No puede haber equidistancia

Israel está bombardeando Palestina en su enésima represalia y ha matado a más de 200 civiles, la mitad de las víctimas de los ataques del ejército israelí son mujeres y niños. Pero esto no es noticia, ya ha pasado demasiadas veces.  En la última operación militar de Israel contra Palestina, llamada Margen protector, una voz pre-grabada avisa por teléfono a sus víctimas unos minutos antes de que su casa vaya a ser destrozada por un misil. Israel continua con su estrategia de conquista de un territorio que quieren para ellos solos. La mejor forma de conseguirlo, el exterminio del otro, por la vía rápida (bombardeos) o haciendo la vida más que difícil imposible, forzando al pueblo palestino al exilio. Nadie duda de las intenciones de Israel, pero nadie hace nada para pararle los pies.
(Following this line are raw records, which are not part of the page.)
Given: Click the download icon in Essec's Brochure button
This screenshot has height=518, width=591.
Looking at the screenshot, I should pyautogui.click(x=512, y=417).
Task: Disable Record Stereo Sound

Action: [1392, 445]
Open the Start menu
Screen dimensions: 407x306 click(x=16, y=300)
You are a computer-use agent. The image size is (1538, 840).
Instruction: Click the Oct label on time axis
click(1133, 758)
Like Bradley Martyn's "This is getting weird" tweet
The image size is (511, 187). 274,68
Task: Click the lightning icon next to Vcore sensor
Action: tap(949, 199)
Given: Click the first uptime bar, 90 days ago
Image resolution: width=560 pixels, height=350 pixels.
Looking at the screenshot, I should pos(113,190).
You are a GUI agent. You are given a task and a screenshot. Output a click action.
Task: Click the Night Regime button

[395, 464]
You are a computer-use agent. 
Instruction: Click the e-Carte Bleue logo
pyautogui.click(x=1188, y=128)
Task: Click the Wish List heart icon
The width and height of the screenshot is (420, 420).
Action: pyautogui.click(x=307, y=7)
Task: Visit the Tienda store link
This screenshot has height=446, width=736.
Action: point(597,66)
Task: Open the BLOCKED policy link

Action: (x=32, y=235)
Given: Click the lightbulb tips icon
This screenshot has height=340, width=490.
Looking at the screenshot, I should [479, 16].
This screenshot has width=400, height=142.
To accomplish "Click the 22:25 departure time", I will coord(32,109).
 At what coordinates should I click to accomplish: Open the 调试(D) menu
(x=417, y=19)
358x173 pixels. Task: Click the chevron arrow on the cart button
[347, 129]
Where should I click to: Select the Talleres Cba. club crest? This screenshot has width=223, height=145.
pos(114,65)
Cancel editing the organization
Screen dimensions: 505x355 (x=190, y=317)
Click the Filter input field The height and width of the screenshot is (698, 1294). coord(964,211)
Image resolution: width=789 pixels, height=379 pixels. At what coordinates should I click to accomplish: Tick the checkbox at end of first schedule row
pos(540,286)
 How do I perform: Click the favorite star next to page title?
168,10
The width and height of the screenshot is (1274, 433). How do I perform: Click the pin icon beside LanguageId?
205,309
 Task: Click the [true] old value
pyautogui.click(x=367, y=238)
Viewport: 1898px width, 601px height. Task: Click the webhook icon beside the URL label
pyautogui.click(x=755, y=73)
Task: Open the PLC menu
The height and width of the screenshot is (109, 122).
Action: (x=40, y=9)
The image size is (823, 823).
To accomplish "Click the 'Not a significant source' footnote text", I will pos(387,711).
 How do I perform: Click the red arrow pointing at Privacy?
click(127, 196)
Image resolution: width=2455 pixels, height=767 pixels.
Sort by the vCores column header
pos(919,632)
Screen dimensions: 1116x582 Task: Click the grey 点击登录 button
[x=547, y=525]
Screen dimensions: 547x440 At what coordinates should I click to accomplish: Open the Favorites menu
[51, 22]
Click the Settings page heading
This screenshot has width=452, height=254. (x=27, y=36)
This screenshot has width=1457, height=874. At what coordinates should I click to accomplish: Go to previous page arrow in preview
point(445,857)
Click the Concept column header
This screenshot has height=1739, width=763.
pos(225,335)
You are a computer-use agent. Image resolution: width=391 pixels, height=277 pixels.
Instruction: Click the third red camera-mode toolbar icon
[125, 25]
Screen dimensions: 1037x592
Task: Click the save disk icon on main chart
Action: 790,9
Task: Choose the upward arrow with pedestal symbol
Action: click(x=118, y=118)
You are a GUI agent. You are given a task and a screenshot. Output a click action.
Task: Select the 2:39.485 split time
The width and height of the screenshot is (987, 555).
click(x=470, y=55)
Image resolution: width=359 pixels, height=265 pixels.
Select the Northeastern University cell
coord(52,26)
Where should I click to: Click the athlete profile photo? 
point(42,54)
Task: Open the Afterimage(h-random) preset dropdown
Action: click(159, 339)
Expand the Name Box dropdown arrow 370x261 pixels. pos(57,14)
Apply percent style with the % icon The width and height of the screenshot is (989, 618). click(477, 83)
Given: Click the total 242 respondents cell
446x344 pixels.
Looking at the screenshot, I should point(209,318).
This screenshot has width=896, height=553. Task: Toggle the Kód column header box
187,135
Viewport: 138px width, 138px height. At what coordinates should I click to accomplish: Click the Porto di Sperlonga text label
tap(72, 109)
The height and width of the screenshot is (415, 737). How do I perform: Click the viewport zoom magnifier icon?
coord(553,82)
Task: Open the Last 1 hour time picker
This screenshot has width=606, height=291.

Israel tiene uno de los ejércitos más potentes del mundo, con 177.000 efectivos. En términos relativos, se calcula que 22 de cada mil habitantes israelís son militares, un indicador diez veces superior a la media europea y 5 veces mayor que la de EEUU o de la OTAN en su conjunto. A los que hay que sumar 565.000 reservistas. Este ejército gasta anualmente más de 15 mil millones de dólares, que deben ser muchos más si se tiene en cuenta el coste de la ocupación militar en su globalidad.  A ello hay que sumar un nivel de armamentismo extremo, cientos de aviones de combate (entre 460 y 680), miles de tanques y blindados (al menos 3870, solo superado por cinco países). Además, con 200 cabezas nucleares estimadas, pero no anunciadas oficialmente, Israel forma parte del club nuclear sin el control del Tratado de No Proliferación.

En definitiva, en el conflicto Israel-Palestina no hay simetría, el discurso de la equidistancia no vale. Aquí hay claramente víctimas y victimarios. No es una guerra, no hay dos partes, una aplasta a la otra, militarmente y de muchas otras maneras. Las respuestas violentas de algunos grupos palestinos no son aceptables, ni tampoco la mejor estrategia para la liberación del pueblo palestino, ya que la única salvación vendrá del apoyo internacional. La violencia, aunque sea mínima, no es la mejor manera de conseguirlo. Y a ojos de muchos, legitiman la estrategia belicista israelí. Como sociedad civil no podemos más que exigir que se ponga freno a esta barbarie. Esta tarde podemos y debemos hacerlo, seguro que tenemos cerca una manifestación o concentración convocada.